Y después miré el reloj de la barra, sabía que tanta magia no podía durar todo el tiempo y era mejor dejarlo por ese día cual Cenicienta. Pero seguimos soñando y salimos de allí. Tomamos la calle Mayor para ir al autobús que me llevaba a casa de mis padres, como cuando era adolescente. Hacía un aire siberiano cortante y al cruzar la calle, a la altura del mercado de San Miguel, un coche nos sorprendió. Impulsivamente le tomé la mano y lo atraje hacia mí. Nos miramos y sonreímos de nuevo, ya no hacía frío. Un instinto protector híbrido de pasión nos iba encendiendo según cruzábamos la Plaza Mayor en diagonal. Al llegar al soportal y girar a la derecha cada vez quedaba más cerca la parada, tanto que vimos como el autobús se posicionaba para partir. En mi rostro quedó la desolación de no poder despedirnos con sosiego. Pero eran otros los planes que ambos tramamos inconscientemente. Quedaron mis labios en los suyos, su lengua en mi boca, mis brazos en sus hombros, sus manos en mi espalda y los torsos se unieron. Sentí en mi pubis su miembro duro, mientras mi cabeza se fugó a mil fantasías y me ordenó imantarme con él para sentirlo todo el tiempo. Nos comimos la boca, y me aparté para alejarle y mirarle con mi presbicia. Sólo quería acomodarme para besarle las comisuras y acariciarle la cara, la mejilla derecha recuerdo que fue. Besamos bien los dos, pensé y nos fundimos varias veces. Corrimos para no perder el autobús y parábamos y nos volvíamos a besar, una y otra vez. Al llegar a la fila nos contuvimos, más bien fui yo por pudor hacia caras conocidas de la infancia, del barrio. Y le miré a los ojos, ojos marrones casi negros, como las aceitunas. Lucían pupilas que no se podían apreciar, enigmáticas. Me quedo con las aceitunas. Ambos sabíamos que no nos volveríamos a ver.

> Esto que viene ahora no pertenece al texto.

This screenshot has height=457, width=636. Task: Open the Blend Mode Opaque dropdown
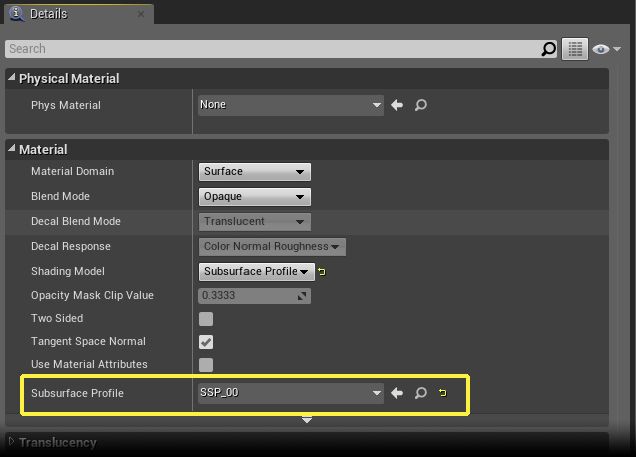[255, 197]
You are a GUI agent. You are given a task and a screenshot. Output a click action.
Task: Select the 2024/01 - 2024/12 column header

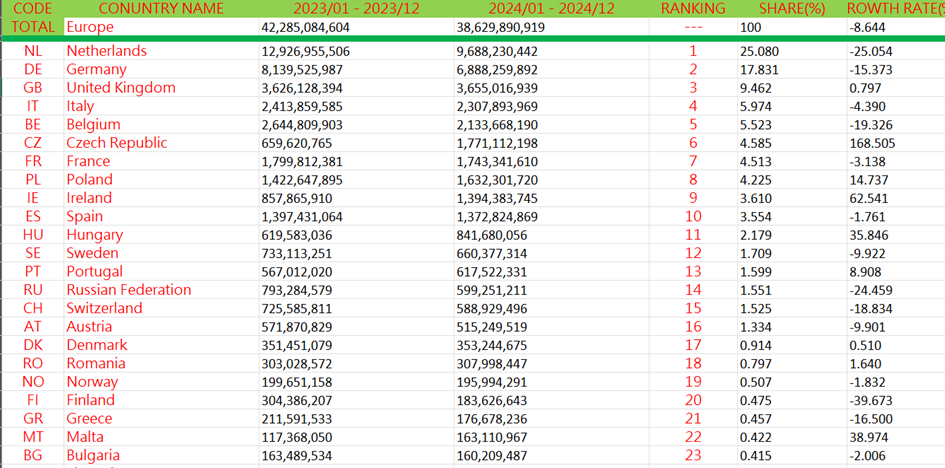coord(550,9)
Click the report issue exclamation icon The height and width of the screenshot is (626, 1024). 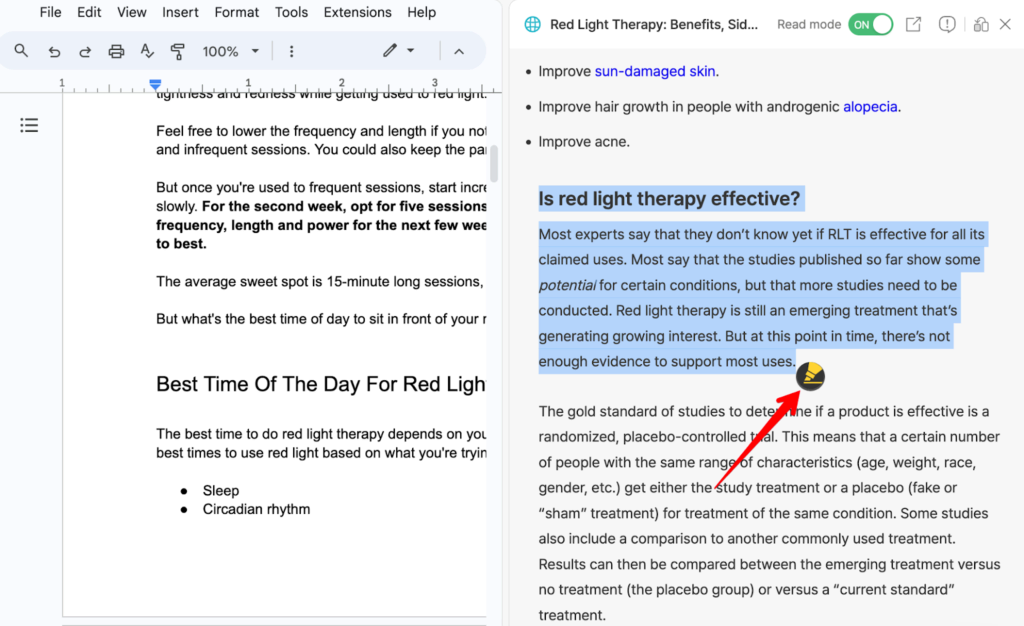[947, 24]
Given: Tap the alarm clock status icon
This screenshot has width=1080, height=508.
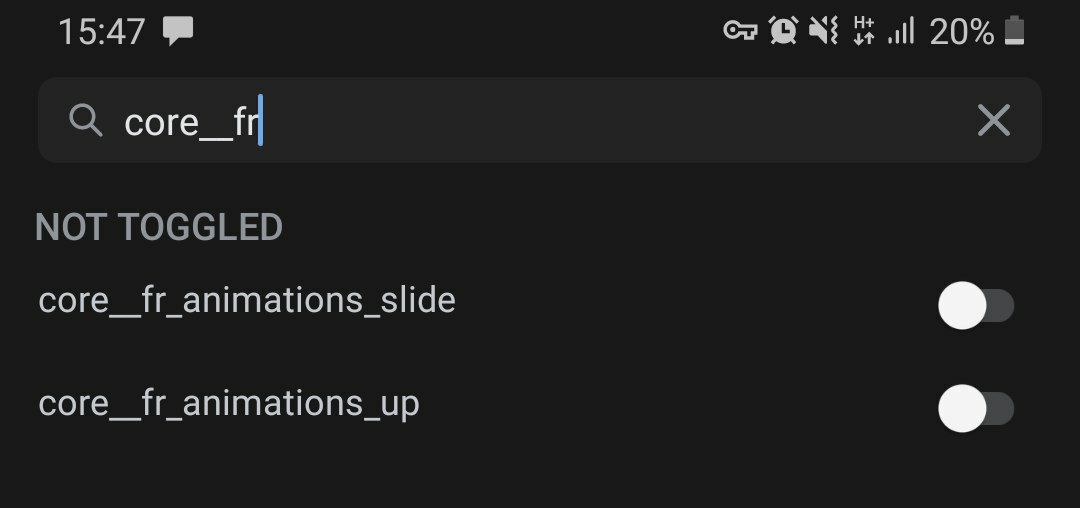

Pero hace unos meses lo encontré en el metro, en el andén. El tipo miró para otro lado como si no me hubiera visto, cuando nos topamos de frente. Yo otra cosa no seré, pero llamativa por mi cabello sí. Supongo que lo hizo por despecho como no volvimos a vernos y se molestó mucho conmigo, incluso me llegó a insultar. Aunque ahora que lo pienso, tal vez estuviera algo arrepentido. Recuerdo que quiso hacer las paces para que le comprara un libro que había editado, no hay nada más triste que esa artimaña en un supuesto escritor.
Había pasado el tiempo por su rostro, imagino que por el mío también pero al menos no le bajé la mirada.